**EXERCISE REQUIREMENTS**
If a record below holds a picture, drop the picture and copy everything else exactly.

╭─ RECORDS SHOWN

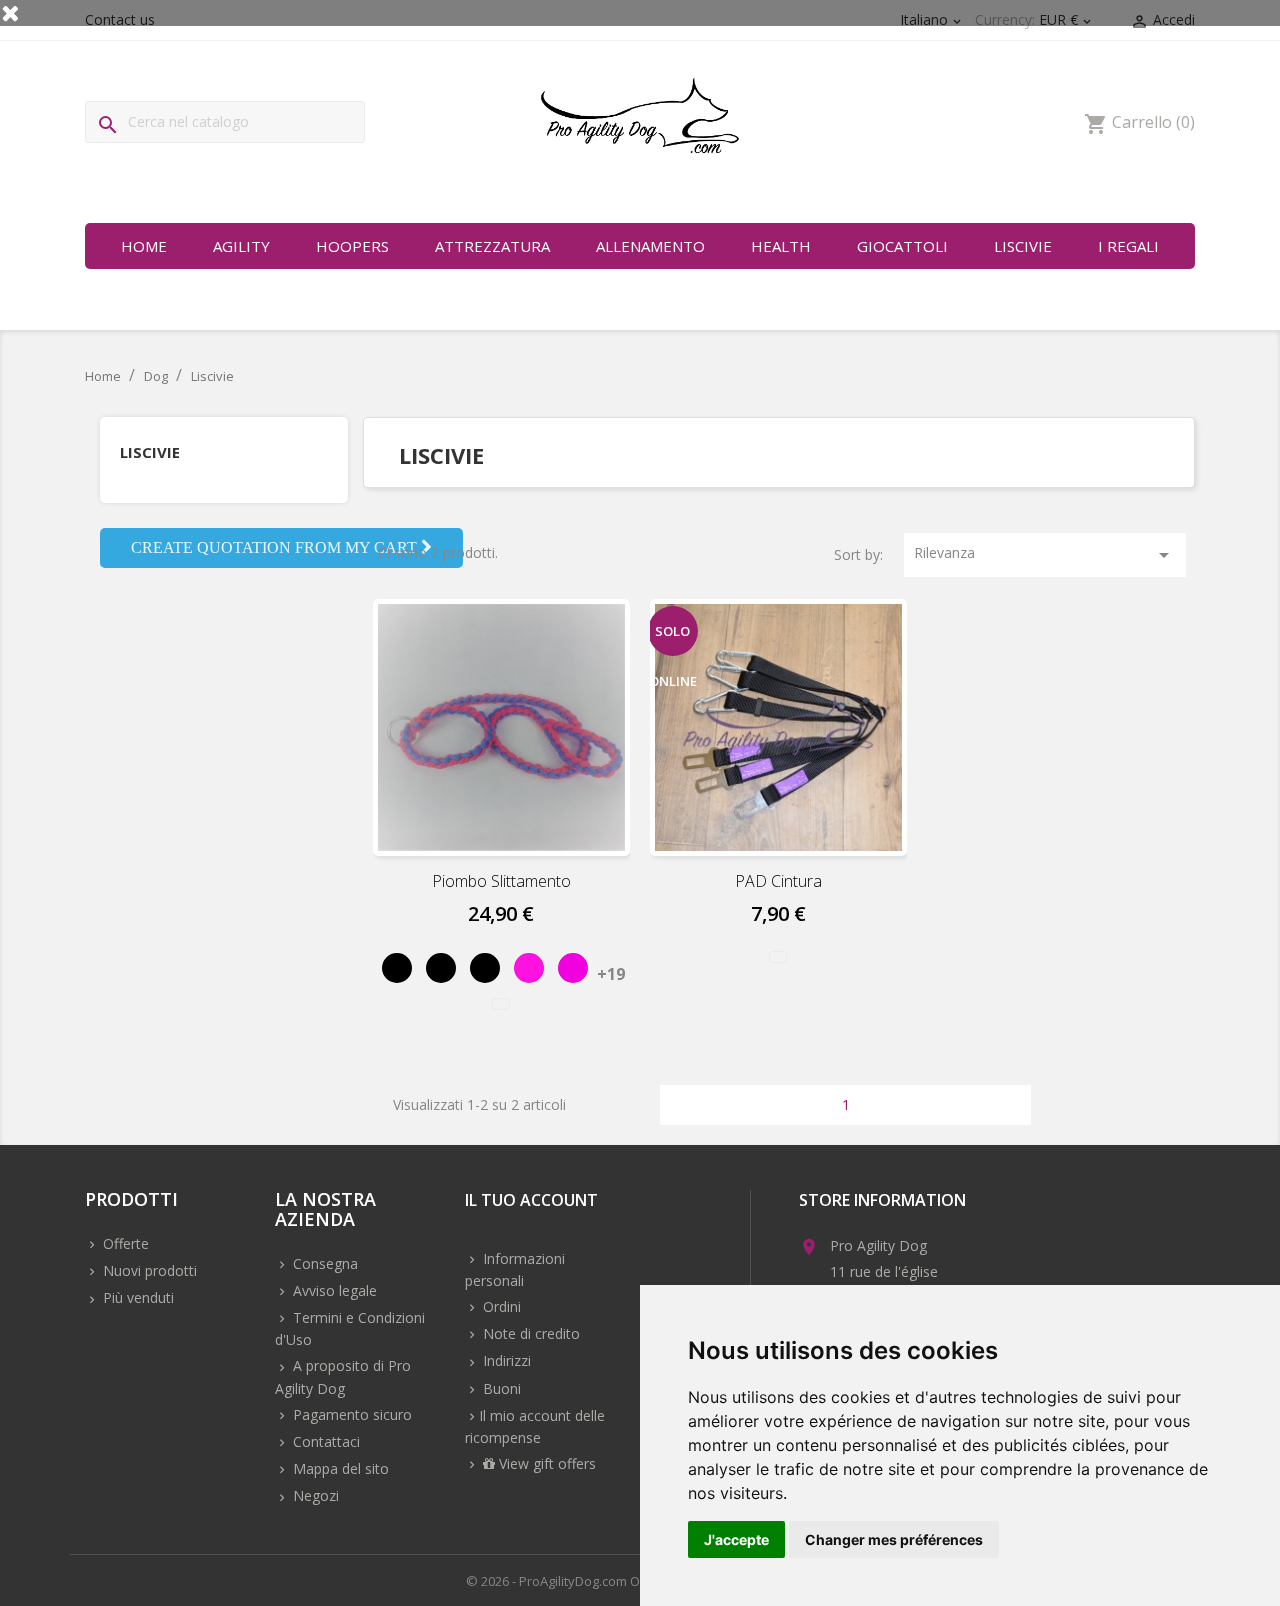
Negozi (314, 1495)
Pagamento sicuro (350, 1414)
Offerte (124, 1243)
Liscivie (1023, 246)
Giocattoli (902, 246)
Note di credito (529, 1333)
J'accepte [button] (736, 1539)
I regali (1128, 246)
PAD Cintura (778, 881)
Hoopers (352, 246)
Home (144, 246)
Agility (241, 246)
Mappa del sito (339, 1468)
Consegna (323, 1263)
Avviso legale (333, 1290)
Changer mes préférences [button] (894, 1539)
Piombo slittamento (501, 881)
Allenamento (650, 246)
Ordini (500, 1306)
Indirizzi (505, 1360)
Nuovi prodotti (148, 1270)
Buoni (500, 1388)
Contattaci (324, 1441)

╰─

**TASK OUTPUT**
Negozi (314, 1495)
Pagamento sicuro (350, 1414)
Offerte (124, 1243)
Liscivie (1023, 246)
Giocattoli (902, 246)
Note di credito (529, 1333)
J'accepte [button] (736, 1539)
I regali (1128, 246)
PAD Cintura (778, 881)
Hoopers (352, 246)
Home (144, 246)
Agility (241, 246)
Mappa del sito (339, 1468)
Consegna (323, 1263)
Avviso legale (333, 1290)
Changer mes préférences [button] (894, 1539)
Piombo slittamento (501, 881)
Allenamento (650, 246)
Ordini (500, 1306)
Indirizzi (505, 1360)
Nuovi prodotti (148, 1270)
Buoni (500, 1388)
Contattaci (324, 1441)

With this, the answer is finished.